Ester

“Então, respondeu a rainha Ester e disse: Se perante ti, ó rei, achei favor, e se bem parecer ao rei, dê-se-me por minha petição a minha vida, e, pelo meu desejo, a vida do meu povo” (Et 7:13)

 O livro de Ester faz parte do Velho Testamento, e o seu autor é desconhecido. Há indícios de que tenha sido escrito por algum judeu que conhecia Susã , o palácio real e os costumes persas. O Talmude atribui este livro aos homens da grande sinagoga, que seriam mestres anônimos que viveram no período que se passou entre os últimos profetas e os primeiros estudiosos rabínicos. Já os patriarcas da igreja primitiva (por exemplo Clemente de Alexandria) e autoridades judaicas (por exemplo Josefo), atribuem o livro a Mordecai. Esta segunda autoria é mais aceita e difindida pela tradição, que ainda reconhecem a possibilidade de terem escritos de Esdras e Neemias.

Ao longo de dez capítulos, o livro foi excrito entre 460 e350 AC  e mostra a providência de Deus em relação ao seu povo escolhido. E ele traz ainda, o surgumento da festa de Purim, que celebrava a libertação dos israelitas por meio da intervenção de Ester. Tradicionalmente o povo relia o livro de Ester para relemebrar e festejar esses acontecimentos.

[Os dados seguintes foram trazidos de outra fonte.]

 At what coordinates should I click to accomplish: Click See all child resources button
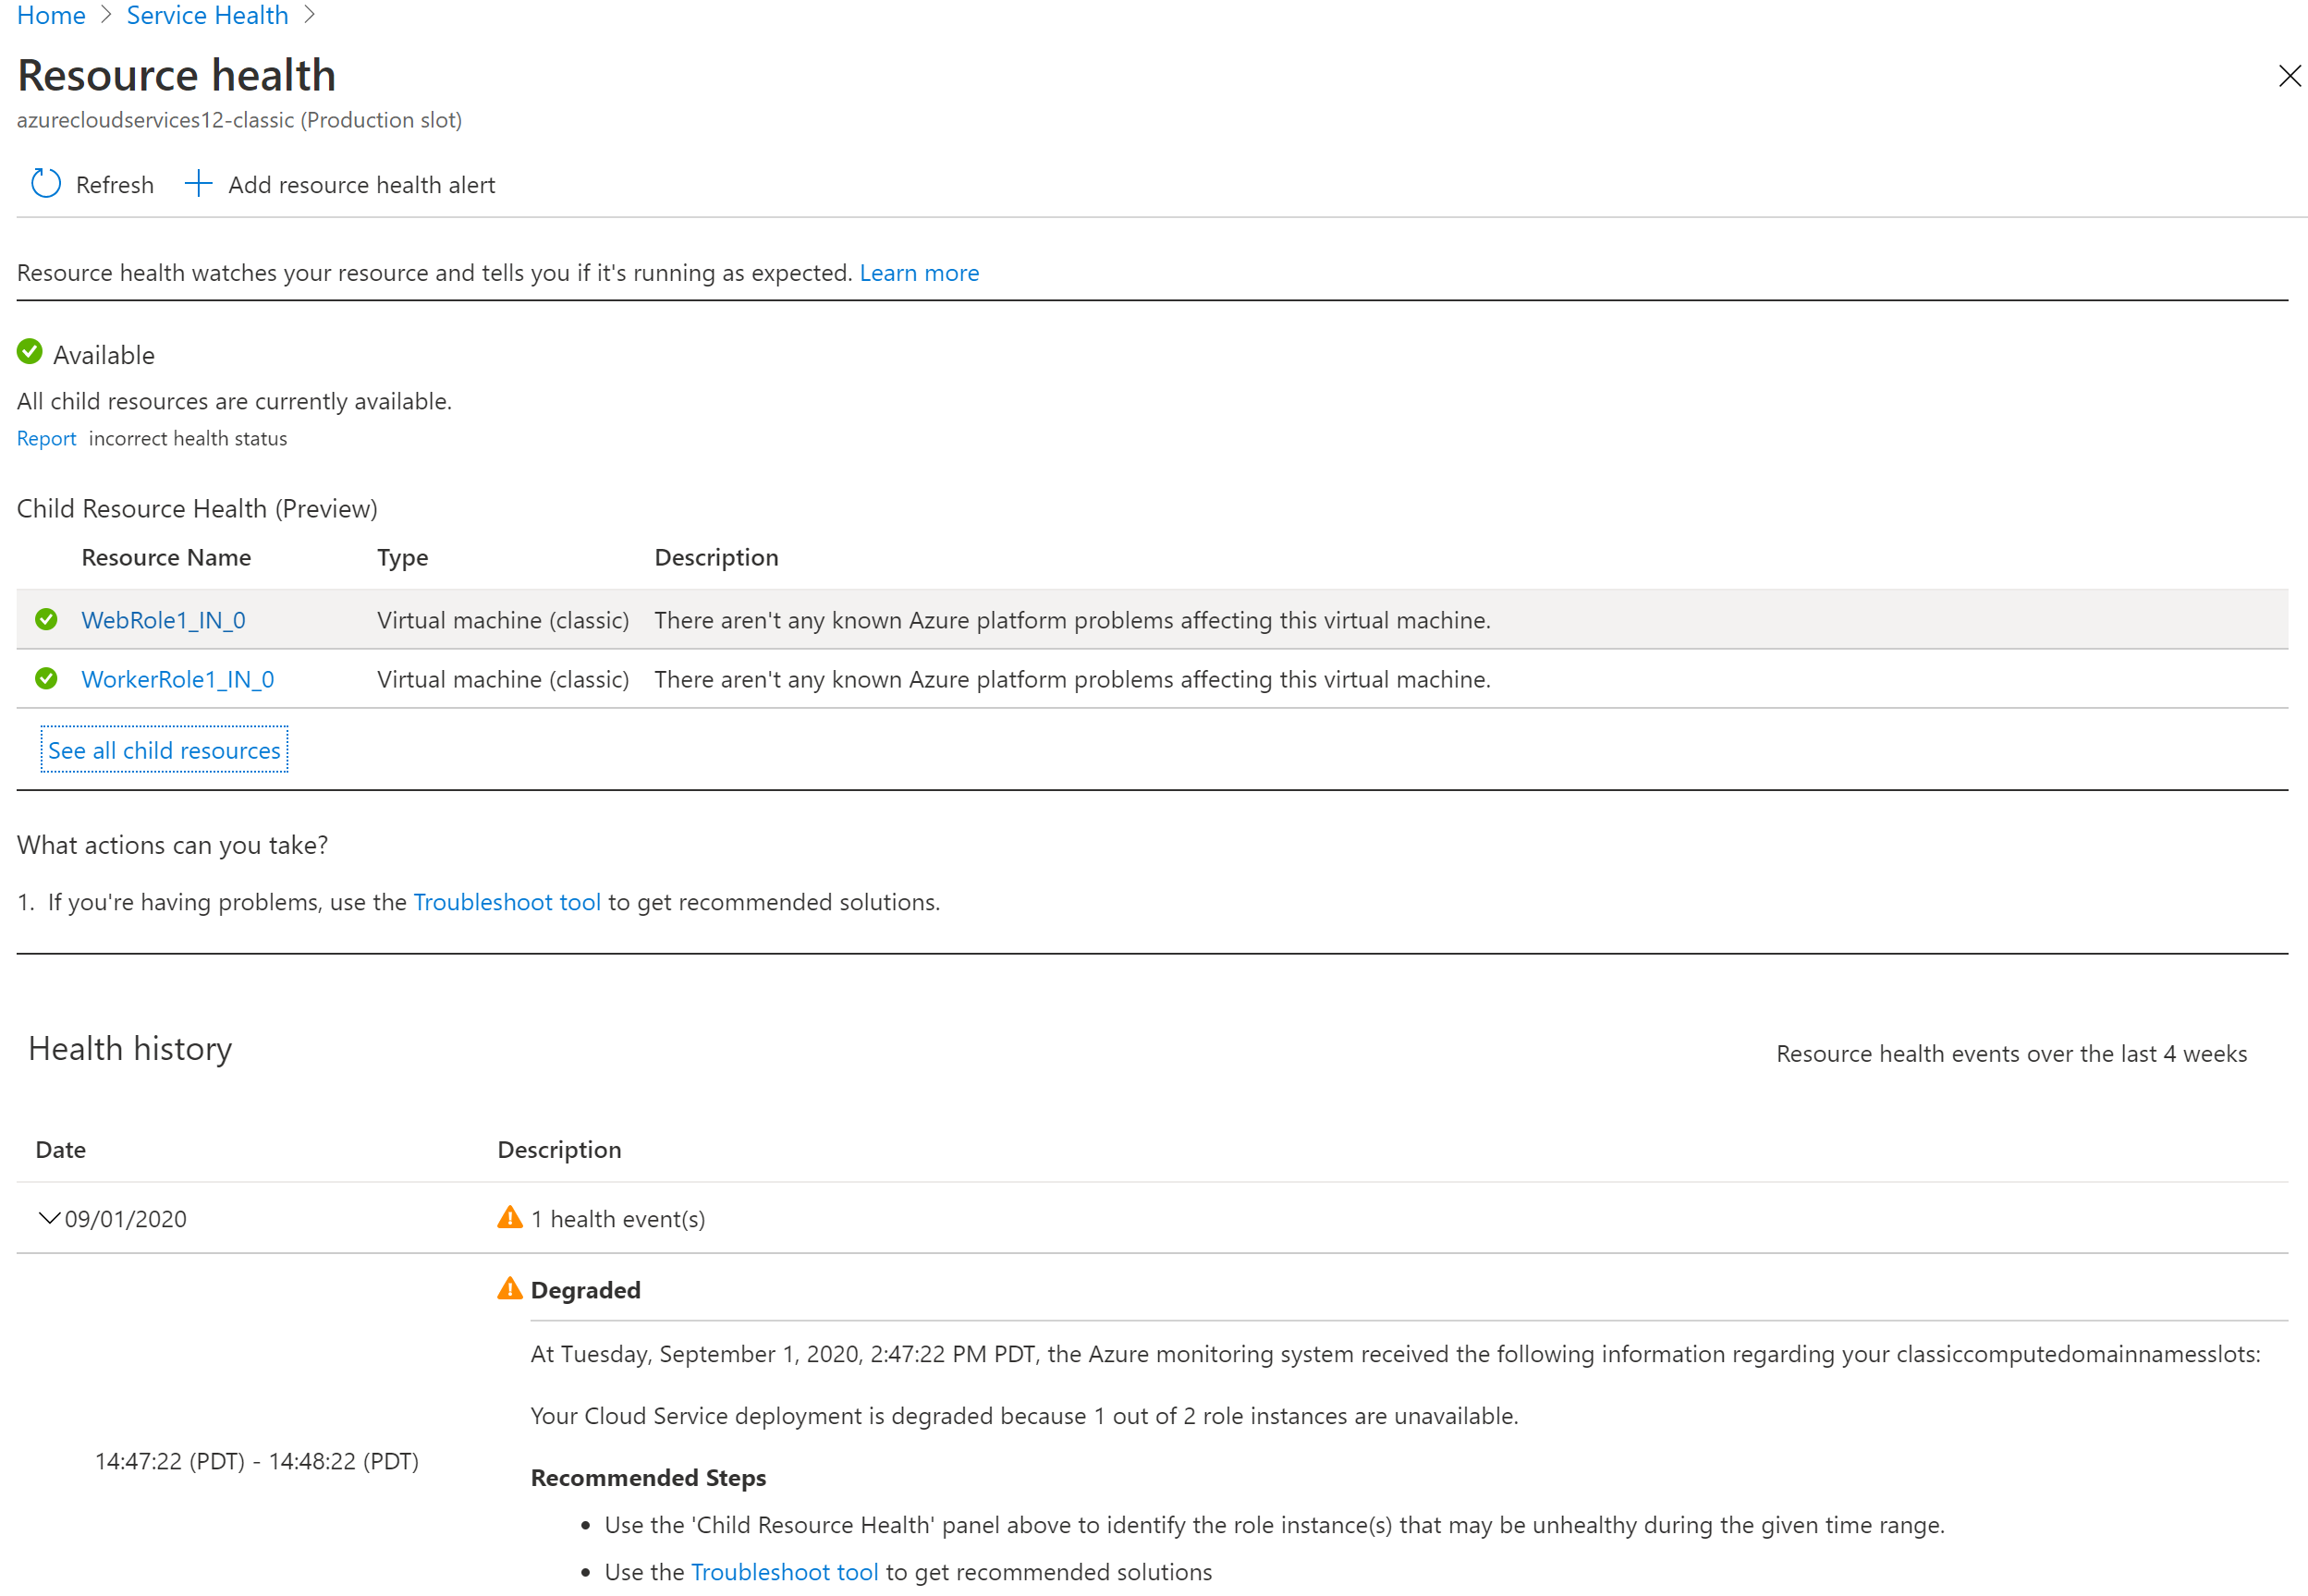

Ester era uma moça judia criada por Mordecai, e que se torna rainha ao se casar com o rei Assuero. Hamã (primeiro minitro do reino) faz um plano para matar todos os judeus e chega a contruir no quintal de sua própria casa uma forca para matar Mordecai. Ocorreu que o fato de Mordecai não fazer referência ao ministro curvando-se diante dele quando passava pela cidade, justificando que adorava apenas o Deus de Israel, havia despertado em Hamã a mais profunda ira e o desejo de matá-lo e junto todo o seu povo. Ele tramou contra eles e chegou a manipular o rei para que decretasse que fossem mortos todos que adoram no mesmo Deus que Mordecai. Foi Ester, com muita sabedoria e direção de Deus, que promoveu jantares na presença do rei e do próprio Hamã, que mostrou ao rei que estava sendo manipulado. Ao descobrir a verdade o rei ordena que Hamã seja morto na própria forca que construiu, e permite por meio de um outro decreto que o povo judeu possa se organizar e se defender de ataques, e ainda, ter liberdade para adorar ao seu Deus.

Bibliografia:
A Bíblia da Mulher: leitura, devocional, e estudo. 2 ed, Barueri SP: sociedade Bíblica do Brasil 2009.
Bíblia sagrada. Traduzida em português por João Ferreira de Almeida. Revista e Atualizada no Brasil 2 ed Barueri SP, Sociedade Bíblica do Brasil, 1988, 1993.